The parts were found by Rodney Thomas on his and his neighbor's land. Thomas has lived in Osteen for 11 years.

Three years ago, Thomas bought a metal detector, and that's when the parts started to turn up.

"An airplane — part of Dauntless," Thomas said.

A Douglas SBD Dauntless was a World War II American naval scout plane and dive bomber that was manufactured by Douglas Aircraft from 1940 to 1944.

Baffled by his find, Thomas went to museum members and showed them part of his find: a plate with SBD-5.

Members turned the information over to the U.S. Navy, which confirmed six Dauntless planes crashed in Volusia County.

But the Navy never recovered the one Thomas found. In fact, the Navy has no record of who was even flying the plane.

What the Navy has now is a mystery that was uncovered by Thomas with plenty of more plane parts yet to be found.

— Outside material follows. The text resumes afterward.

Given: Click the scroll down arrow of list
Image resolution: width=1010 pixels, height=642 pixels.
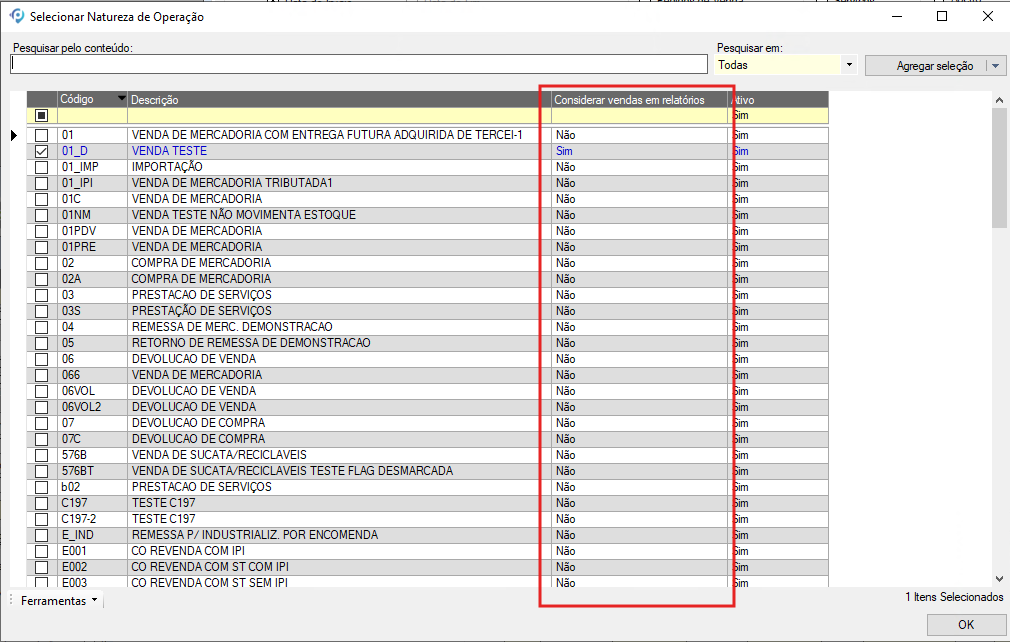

Scott Storz, with the DeLand Naval Air Station Museum, said the pieces tell the tale of a "young man in an airplane training to go to war and never came back."

No one knew the SBD-5 was even missing. The Navy only knew it went down during a practice run in 1944.

Thomas still hopes to find the one piece that will reveal what many want to know.

"I'd like to find a set of dog tags," Thomas said. "That's what I'd really like to find. I'd like to put a name to a pilot and give a family closure."